When CPS took custody of Pedro and Juana's youngest child last summer, they weren't sure what to do. Juana was eight months pregnant with her seventh child when her 18-month-old got sick. The couple took the infant to a clinic and got a prescription for his cough. After a couple of days of treatment, Pedro Jr. wasn't getting any better.

Finally, the couple decided to take their child to the emergency room. Juana says that a doctor wanted to do blood work while she waited in the lobby. A couple of hours later, a Spanish-speaking police officer met her in the emergency room. He wanted permission to search Pedro and Juana's trailer on the outskirts of Bryan. Pedro says that the cop was convinced they had drugs. "I've never even tasted a beer," says Juana. "I had no idea what was going on."

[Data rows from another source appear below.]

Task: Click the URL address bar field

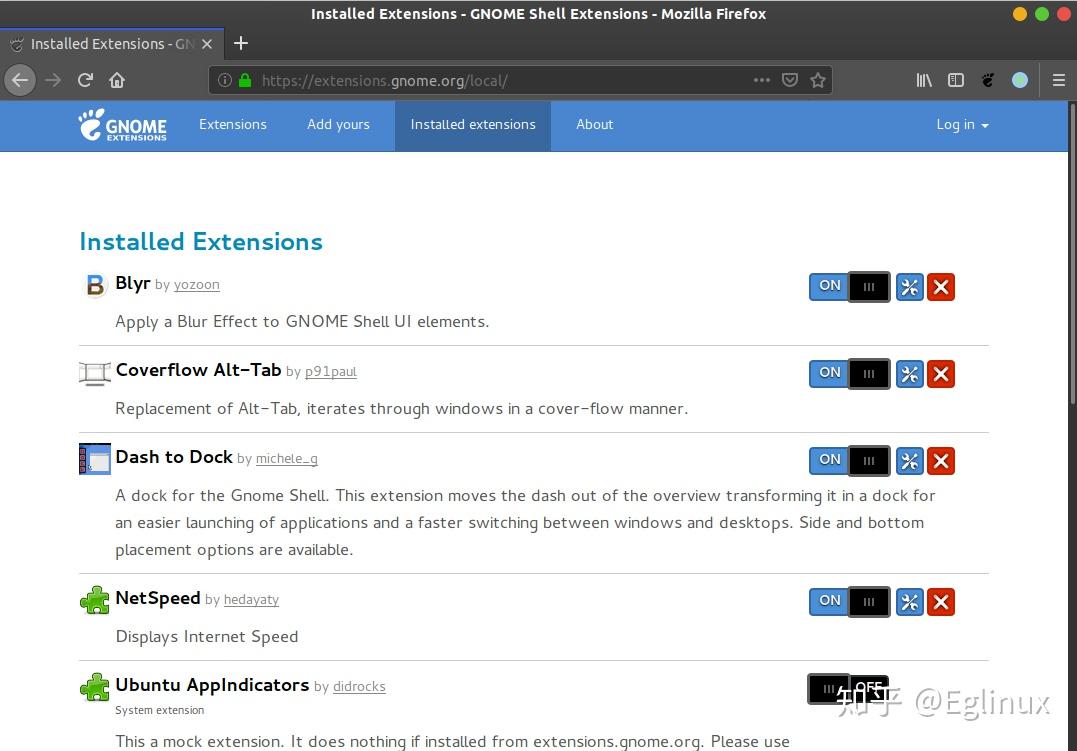Action: coord(500,80)
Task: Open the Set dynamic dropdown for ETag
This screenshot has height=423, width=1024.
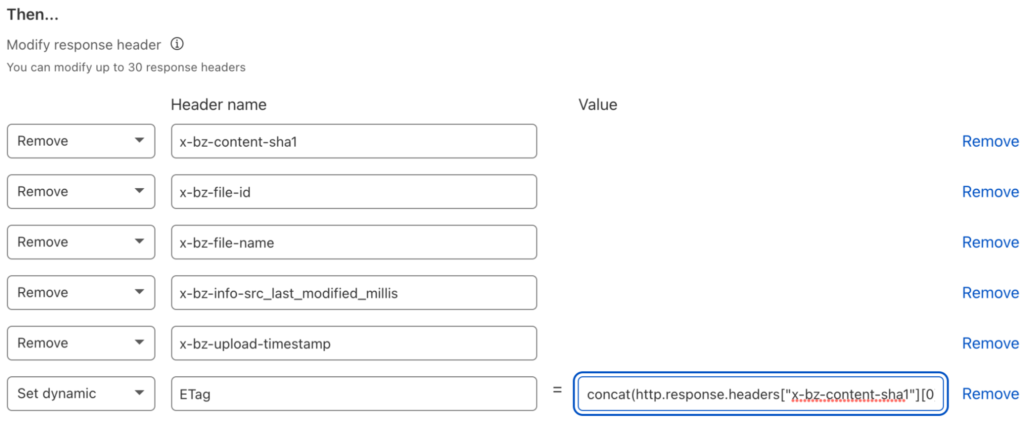Action: pos(81,394)
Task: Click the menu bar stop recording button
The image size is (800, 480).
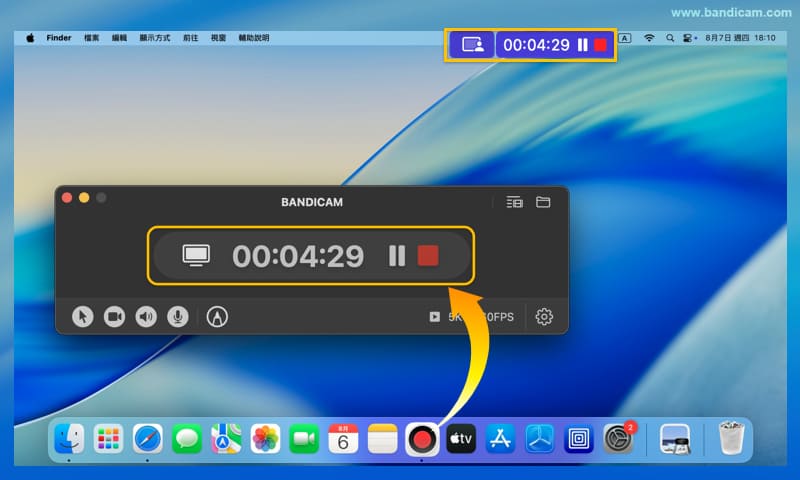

Juana says that the hospital had found something — she still isn't sure what — in the child's blood that convinced the doctors that the couple was drugging their children. Pedro, a carpenter from San Luis Potosí, sat in disbelief as the cop rifled through their mobile home. Juana says that the cop interrogated her so harshly that she almost passed out and had to be hospitalized. When Juana came to, the same cop was promising to take away Pedro Jr. He called her a "pendeja" and told her CPS was going to take away "the one in her belly" as well.

After CPS took custody of Juana's newborn, the couple turned to Santa Teresa for help. García Alonzo and Father Raymundo helped them find a lawyer and get into counseling with a Spanish-­speaking psychologist. García Alonzo says that the couple probably misread the label on the prescription and gave the child too much of the medicine, which contained codeine.